Dès qu’Hervé a pris conscience qu’il était dans une situation d’aversion à la perte, il a tiré un trait sur ce qu’il a perdu jusque-là, et il a recommencé à gagner du Temps, de l’Argent, de la Confiance et de l’Estime…
Pour conclure
Il est possible d’éviter certains pièges, et bien évidemment, si tu sais comment t’y prendre, fais-le ! Mais à moins de rester immobile, certains pièges sont inévitables, on tombe forcément dedans. La bonne pratique consiste alors à en sortir le plus vite possible, pour te remettre dans la course.

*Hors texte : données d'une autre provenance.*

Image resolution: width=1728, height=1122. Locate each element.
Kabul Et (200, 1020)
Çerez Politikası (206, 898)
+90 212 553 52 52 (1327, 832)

Dans les prochains jours, tu verras qu’à différents moments ton «aversion à la perte» va se manifester. Comme nous venons d’en parler, tu la reconnaîtras, et il y a de fortes chances que ça te fasse sourire, et que tu trouves rapidement une solution de sortie. C’est tout l’intérêt de cette Newsletter.
Si tu veux aller plus vite, plus loin, plus haut, je te réserve de belles activités pour 2021.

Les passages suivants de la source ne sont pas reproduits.